L'appello di monsignor Pierre Dumas, presidente di Caritas locale, al Nobel per la pace
Presso la Comunità di Sant’Egidio, si è svolto un incontro con monsignor Pierre Dumas, presidente di Caritas Haiti, che ha descritto la situazione dell’isola, avanzato alcune proposte per la ricostruzione e lanciato un appello a Barack Obama.

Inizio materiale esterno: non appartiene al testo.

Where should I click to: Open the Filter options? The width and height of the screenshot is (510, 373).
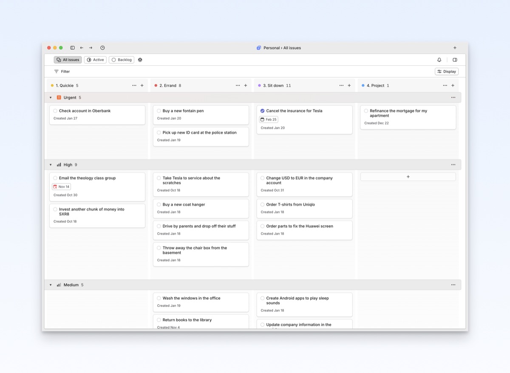pyautogui.click(x=62, y=71)
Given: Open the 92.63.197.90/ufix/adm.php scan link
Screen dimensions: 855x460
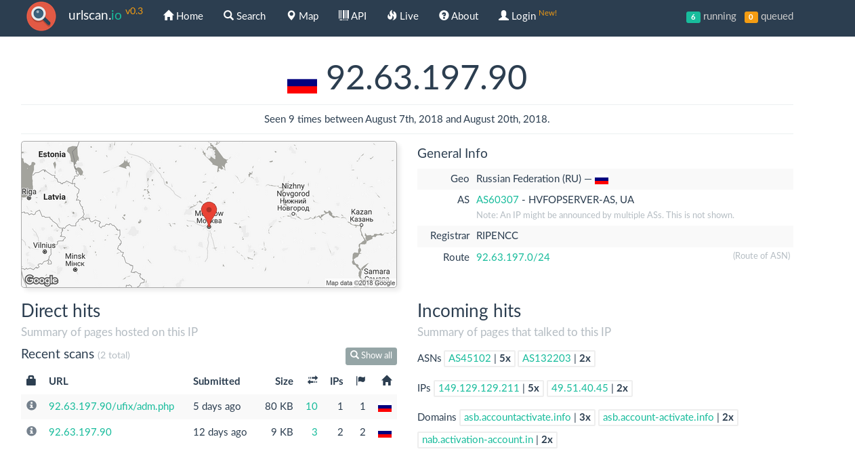Looking at the screenshot, I should click(111, 406).
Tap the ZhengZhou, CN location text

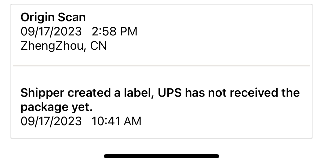[x=64, y=46]
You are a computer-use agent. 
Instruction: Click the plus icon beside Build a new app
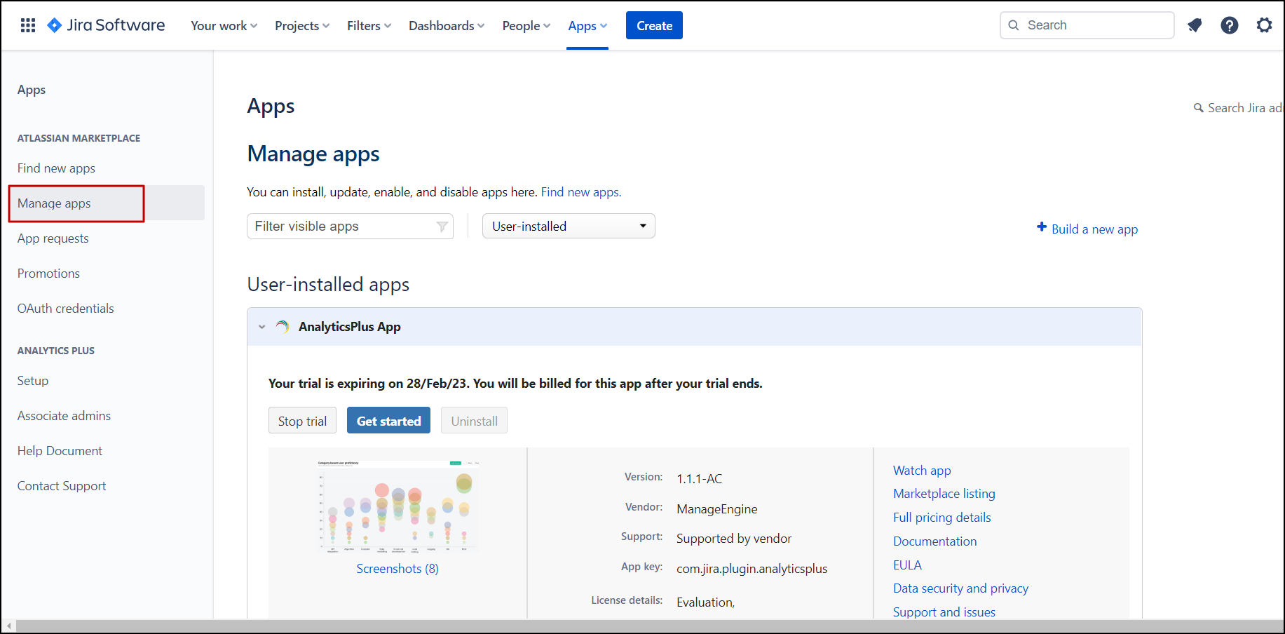1042,227
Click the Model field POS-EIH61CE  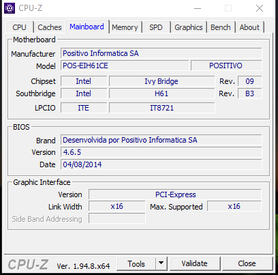(x=125, y=66)
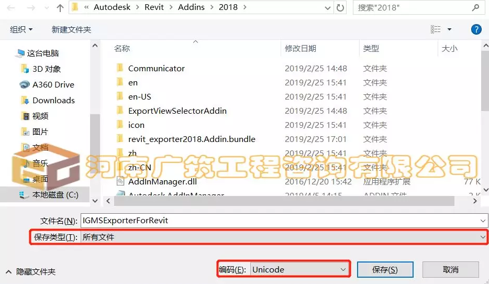Click the 取消 cancel button
This screenshot has width=489, height=284.
tap(451, 269)
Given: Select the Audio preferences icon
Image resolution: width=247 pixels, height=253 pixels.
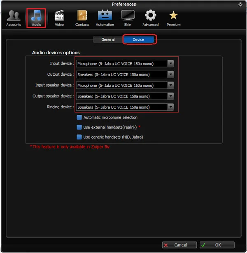Looking at the screenshot, I should tap(36, 18).
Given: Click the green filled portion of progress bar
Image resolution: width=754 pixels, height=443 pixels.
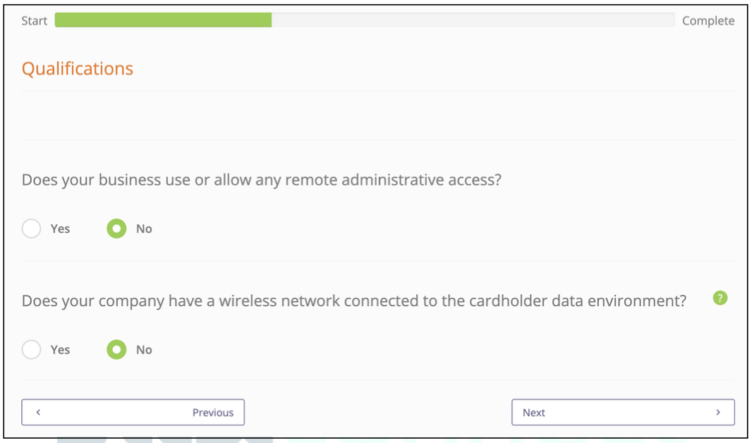Looking at the screenshot, I should pos(163,20).
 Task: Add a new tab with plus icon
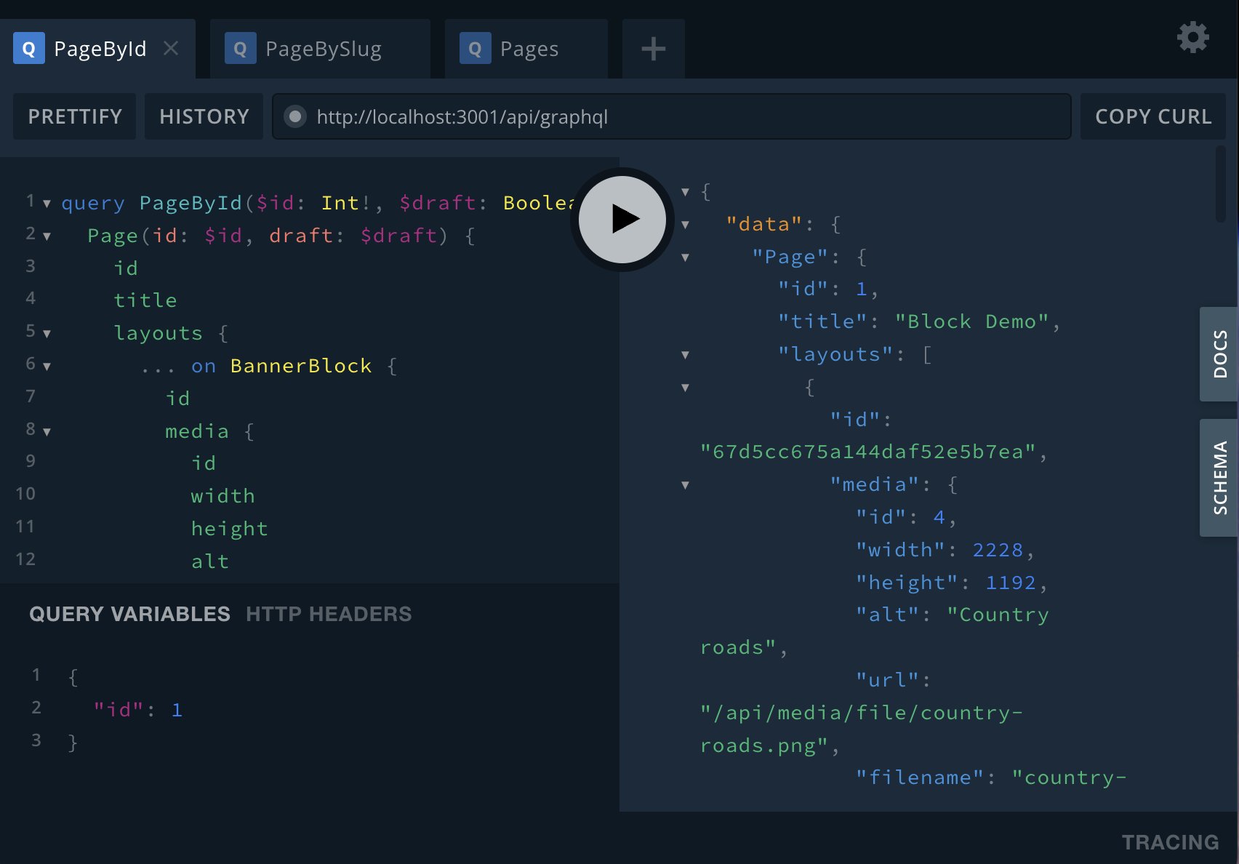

180mila morti. 200mila persone ancora non rintracciate. 195mila feriti. Un milione di persone rimaste senza tetto. 3,5 milioni di persone colpite in modo indiretto dal sisma. Un numero imprecisato di bambini soli. Circa 100mila donne incinte. Nessun ospedale rimasto in piedi. Nessuna chiesa è rimasta intatta nel centro di Port au prince. Il 75% degli edifici della capitale crollato (una percentuale che a Leogane sale al 90%). È un quadro difficile quello tracciato da monsignor Pierre Dumas. Ecco i passaggi più importanti del suo intervento.
Un popolo di sfollati
«C’è una enorme pressione sulle altre città dell’isola da parte di centinaia di migliaia di sfollati. Il paese, già debolissimo, in questo momento non esiste più. L’haitiano si sente umiliato, abbandonato. Eppure il popolo è rimasto pacifico, nonostante non ci siano più le prigioni e circa 5mila detenuti siano a piede libero e il fatto che la polizia abbia perso più della metà del suo effettivo».
Gli aiuti
«Gradualmente il problema dell’acqua sta risolvendosi. Manca ancora cibo e non c’è denaro contante: le banche sono state distrutte. Ciò detto, non si può militarizzare l’aiuto umanitario. E nemmeno burocratizzarlo. Ciascun paese metta a disposizione le sue competenze. Ognuno trovi il proprio posto. Diffonda le sue conoscenze. Per esempio in materia di costruzioni antisismiche. Nessun paese deve pensare di metter da parte altri paesi».
Le polemiche
«Davanti ai cadaveri, non è tempo per fare polemiche. Haiti chiede in questo momento molta solidarietà, molta compassione. Chiede di essere accompagnata. Non vuole che si faccia al posto suo. Occorre fare con questo popolo, evitare le polemiche che non aiutano. Mi riferisco alle polemiche per le adozioni, a quelle per la mancanza di presenza effettiva del governo haitiano. In questo momento bisogna aiutare questo paese a essere protagonista della storia».
La sfida
«La sfida che il mondo intero ha di fronte a sé è la seguente: come aiutare un fratello minore che vive questo dramma? Non si devono dare risposte al posto degli haitiani. Occorre dialogare con la società civile di Haiti, con le chiese locali, con la Caritas locale. La carità si faccia intelligente, rapida, efficace e coerente».
La ricostruzione
«Crollati i simboli – il palazzo del presidente, quello del governo, la Cattedrale – occorre ricostruire un mondo che non c’è più. È l’occasione per ripartire con un nuovo modo di vedere le cose e nuovi simboli che unifichino. Per ricreare un mondo più umano e rispetto. Spero che la crisi ci spingerà a guardare più alle cose che uniscono che a quelle che dividono, come diceva Giovanni Paolo II».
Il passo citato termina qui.